Re: [Corpora-List] Legal aspects of compiling corpora

From: William Mann (bill_mann@sil.org)
Date: Fri Jun 13 2003 - 21:47:20 MET DST

  • Next message: Mark Sanderson: "Re: [Corpora-List] Legal aspects of compiling corpora"

    Without making the problem more difficult, I want to point out that very
    similar problems arise in discourse linguistics, where the objects of study
    are connected texts, often necessarily whole texts.
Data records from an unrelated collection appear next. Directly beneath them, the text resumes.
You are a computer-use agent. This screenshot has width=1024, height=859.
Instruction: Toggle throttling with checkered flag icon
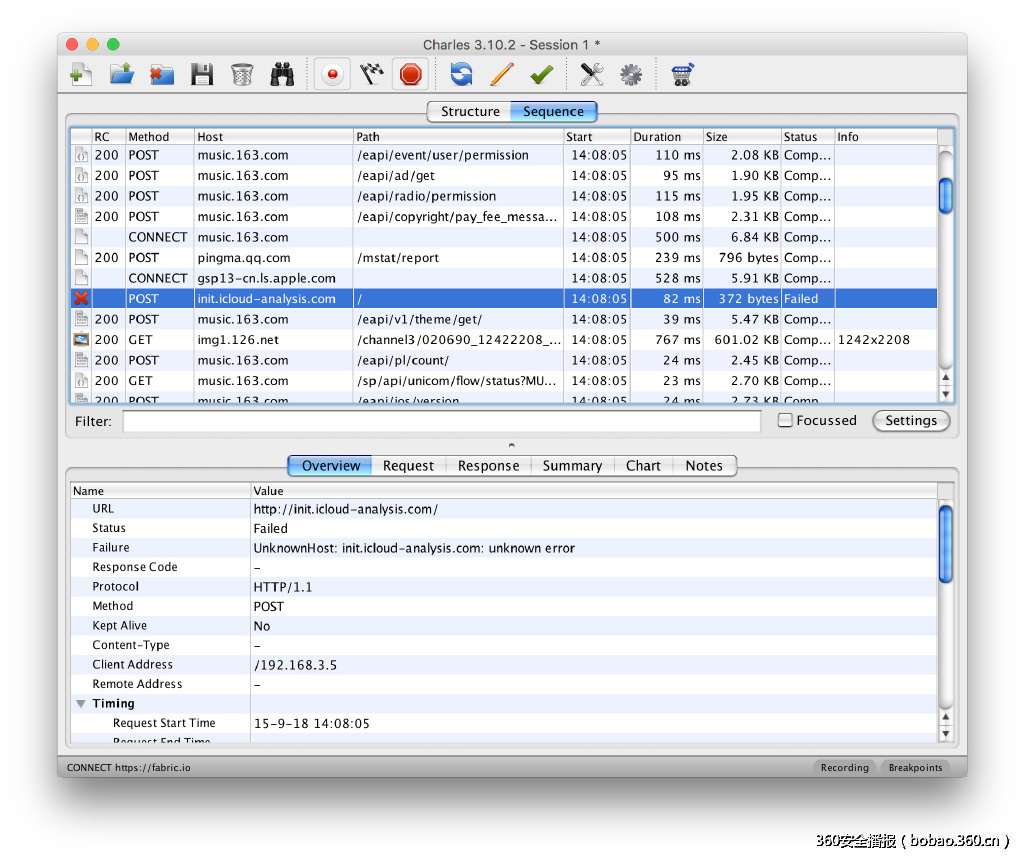[x=372, y=74]
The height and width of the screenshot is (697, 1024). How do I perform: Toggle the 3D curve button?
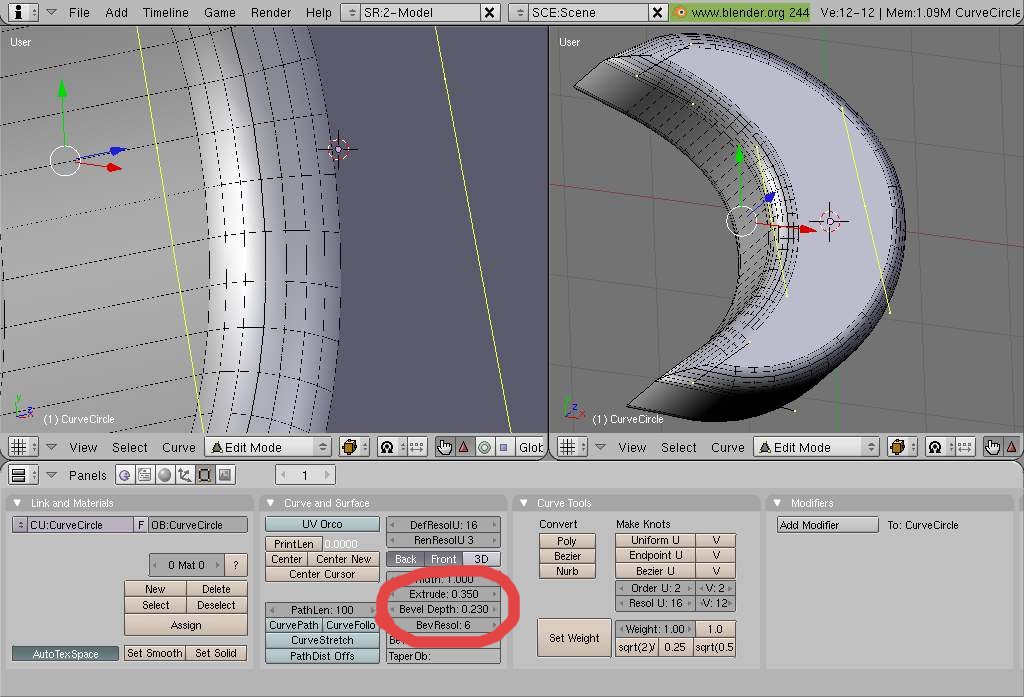tap(481, 559)
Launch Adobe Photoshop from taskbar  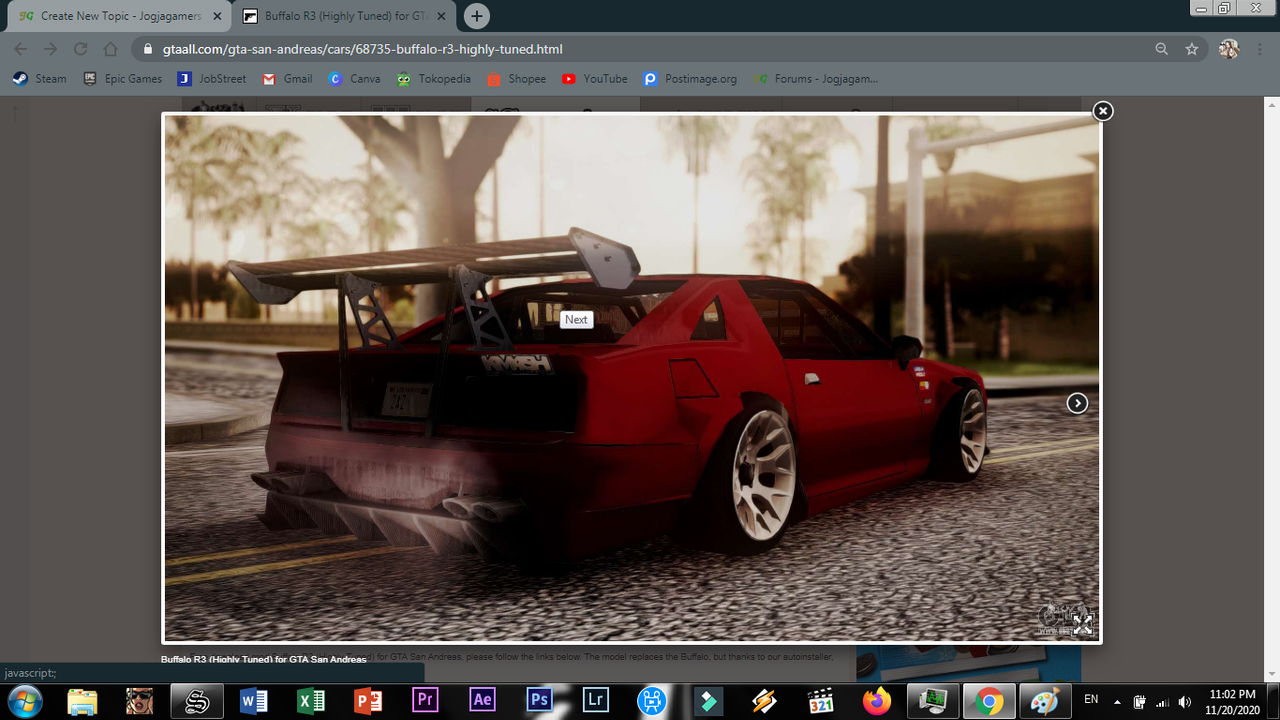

    If a researcher wants to make claims about a whole text, for example about
    how coherence arises, it is often necessary to exhibit the whole text so
    that such claims are examinable. And just as for Corpus Linguistics, the
    texts cannot be made examinable like sentences in a grammar paper, because
    bulk prohibits such large citations.

    There has been a lot of implicit reliance on "fair use," accompanied by
    circulation on the internet. It would be hard for discourse linguistics to
    achieve open discussion of results and evidence without something like this.
    ==================

    There is another locus of examination which might turn out to be very
    relevant. I know about it, but not the details. The Oxford Text Archive
    promotes the protection and circulation of extensive works. They put a lot
    of effort into these issues, including copyright legalities, not
    diminishing the rights of a contributor of a piece, and not creating
    unjustified claims of rights for the Archive itself.

    The result is a multipage License agreement that potential submitters agree
    to.

    They are at http://ota.ahds.ac.uk/ .

    I agree with Doug Cooper that we ought to take a stance. But who is "we"?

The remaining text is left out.